The difficulty starts, I think, with a general failure to distinguish between old interests and old wars, especially Vietnam, and new ones.
For a generation after World War II, Americans had the margin of power to take for granted the considerations -- after homeland safety, resources and markets -- that dominate the foreign policies of most lesser states. We inscribed as "vital," worth enough to go to war for, the political allegiance of nations of no relevance to our economic fortunes. We could afford anti-communism or -- to use its other name -- interventionism. At that point intervention became a dirty word.
Now we no longer have that same margin of power, though Ronald Reagan conspicuously pines for it. More than that, we find ourselves dependent on foreign resources -- oil is merely Exhibit A -- in fragile places. More than that, we find ourselves with a military establishment and a state of mind that make it hard either to conduct or to justify intervention to secure precisely those resources we now deem "vital."
The military establishment we can do something about, by degrees, though there is still no sensible official statement available on how we can usefully bring military force to bear in the varied contingencies likely around the Persian Gulf. Whether, strictly from an operational veiwpoint, we are preparing the right interventionist tools must trouble strategist and citizen alike.
What is more troubling are the concepts taking shape, or not taking shape, to guide use of those tools.
With post-Afghanistan adrenalin flowing, President Carter last January applied the critical "vital" designation to Gulf oil -- who would quibble? -- and vowed that if necessary the United States would use force against threats to it from an "outside force." He has now gone a huge step further by actually committing American forces to a war zone and assigning them a combat mission against a threat from inside the region.
This is not, strictly speaking, anti-communism, though there is a taste of it. It is securing resources. Yet it unquestionably is intervention, whether you believe that to be a wise, necessary and overdue display of American power or whether you go on to wonder, as I do, just where it's taking us.
For there is an interventionist logic to protecting resources at least as compelling as the interventionist logic to fighting communism.
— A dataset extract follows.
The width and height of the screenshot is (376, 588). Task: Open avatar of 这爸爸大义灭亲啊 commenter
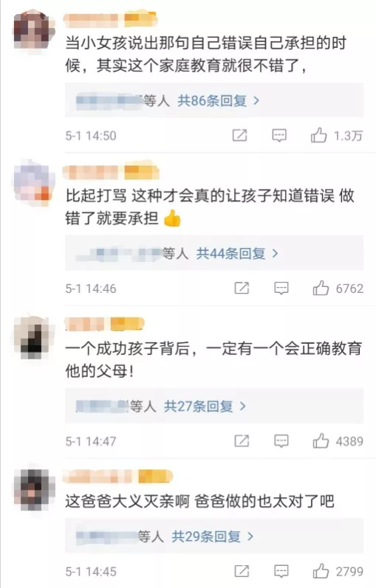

If a resource is vital, does it really matter whether the peril to it comes from an outside power, from a rogue of the region or from within the country? It is a slippery slope and the proof is that Jimmy Carter, that devoted old anti-interventionist, has slid halfway down it in the last week without any sign that he apprehends the importance of his slide. He has, moreover, set up the final slide, which is to intervene in a strictly internal situation -- when a Qaddafi ousts the Saudi royal family, or whatever.
Over at the State Department, they are saying that nothing has changed -- that the latest American pledges to aid in Gulf defense were consistent with American policy even before Carter's January pronouncement. This is nonsense. The crucial distinction is between a general tendency to appreciate the importance of Gulf oil and a specific commitment to use force to keep it flowing. They are also saying that the American purpose is to defend vital interests but not to dominate the affairs of any nation in the region. That's double talk, too. If the oil is truly vital, we will have to be ready, at least theoretically, to deal with any nation that stands in its way.
This is what has happened, I believe: Events around the Persian Gulf have scared us, making us leap first of all to a military response. The dynamics of the campaign have made machismo in the Gulf the test of presidential leadership. Can you imagine, for instance, Jimmy Carter going on TV to ask people to meet the crisis by driving one day less a week? Suddenly, without thinking and talking and arguing it out, we are heading back into the intervention business with a vengeance -- in the region where the stakes could not be higher and the chances of a misstep greater.